Fig. 4: Regulation of potential ADO substrate sequences in Dual-Fluorescence Oxygen Reporter (DFOR) assay.

a Sequences of proteins selected from in vitro screening for testing in cells; including RAP2.12, a substrate of related Plant Cysteine Oxidase (PCO) enzymes. Amino acids are colour coded according to chemical properties: basic (H/K/R) = red; acidic (D/E) = blue; aromatic (F/W) = orange; polar (S/T) = purple. “in vitro Activity” values are relative to RGS4_2-15 (%). b, c SH-SY5Y cell lines stably expressing MCX₁₃GFP:P2A:mCherry were (b) treated for 20 h with 2,2-dipyridyl (200 µM) or DMSO vehicle control and (c) incubated for 24 h in normoxia or hypoxia (1% O₂).
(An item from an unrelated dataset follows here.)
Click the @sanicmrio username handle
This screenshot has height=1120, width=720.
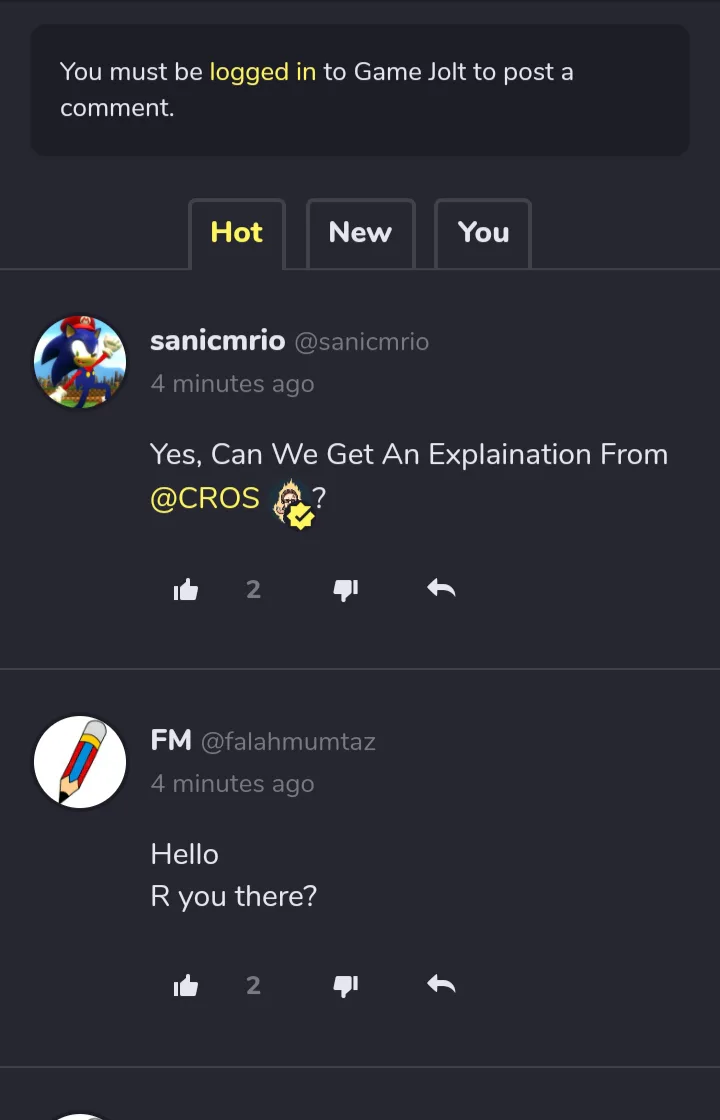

GFP/mCherry ratio was calculated using fluorescence measurements and normalised to the GFP:mCherry ratio obtained in cells expressing the positive control construct RGS4_(1-15)-GFP:P2A:mCherry. Higher GFP/mCherry ratio indicates stabilisation of eGFP protein; increased stability after dipyridyl or hypoxia treatment is consistent with reduced ADO activity. Error bars show SEM. Statistical significance determined with 2-way ANOVA with Holm-Sidak multiple comparisons post-hoc test: ns (p > 0.05); *p ≤ 0.05; **p ≤ 0.01; ***p ≤ 0.001: ****p ≤ 0.0001. Data were collected across at least three biological repeats. Source data are provided as a Source Data file.